» **Source data**:

□ □ □ □ □

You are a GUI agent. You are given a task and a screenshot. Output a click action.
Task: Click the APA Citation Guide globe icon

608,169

□ □ □ □ □

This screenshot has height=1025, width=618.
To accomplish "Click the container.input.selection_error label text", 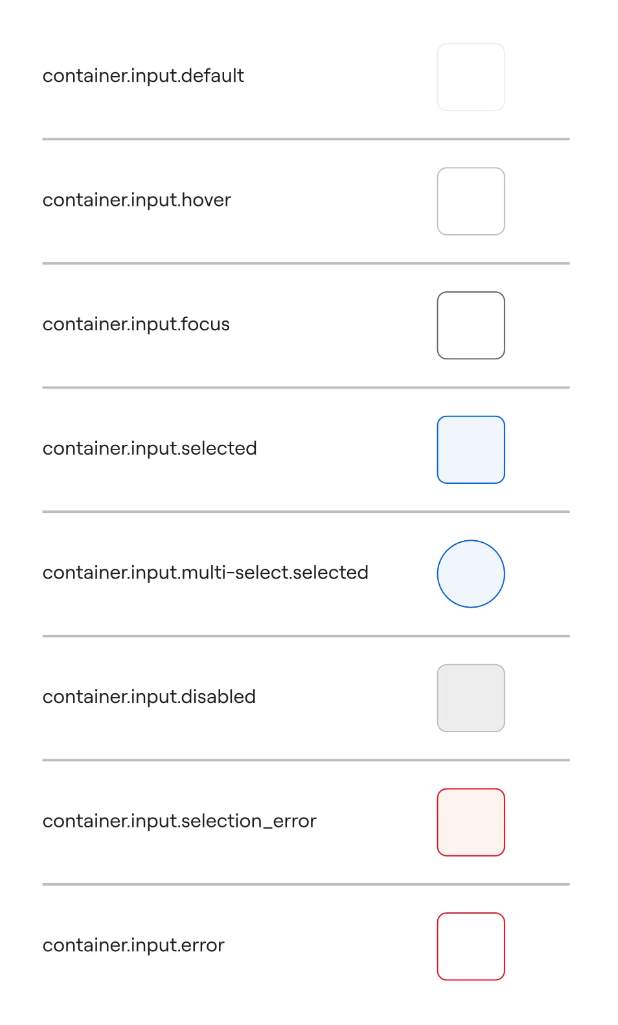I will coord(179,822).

□ □ □ □ □

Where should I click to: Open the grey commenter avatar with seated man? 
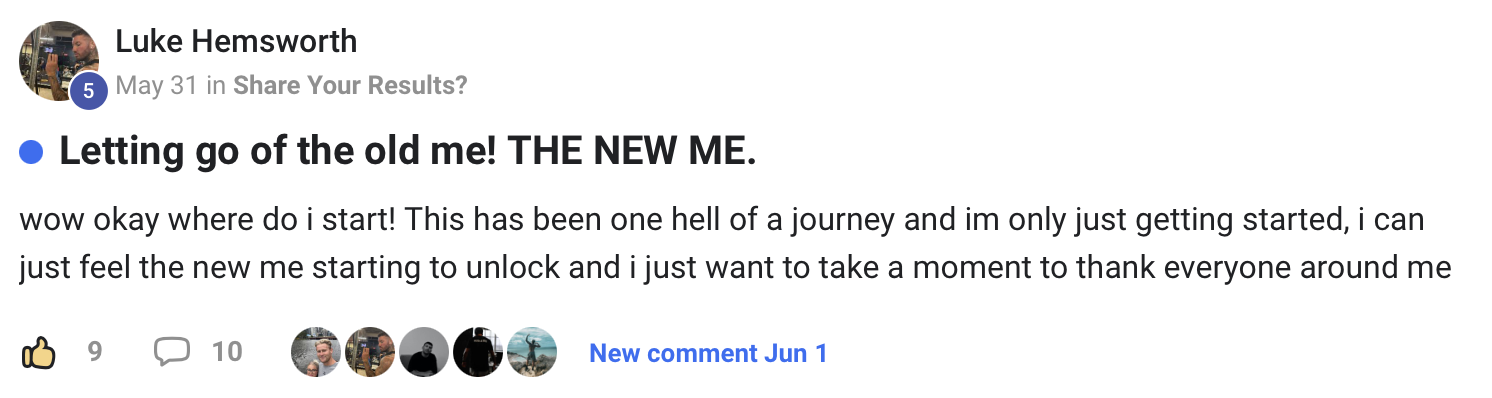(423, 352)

□ □ □ □ □

» **Exercise**: Copy the lines from the entries above in which the word "screenshot" appears.

» **Problem solution**:
You are a GUI agent. You are given a task and a screenshot. Output a click action.
This screenshot has height=1025, width=618.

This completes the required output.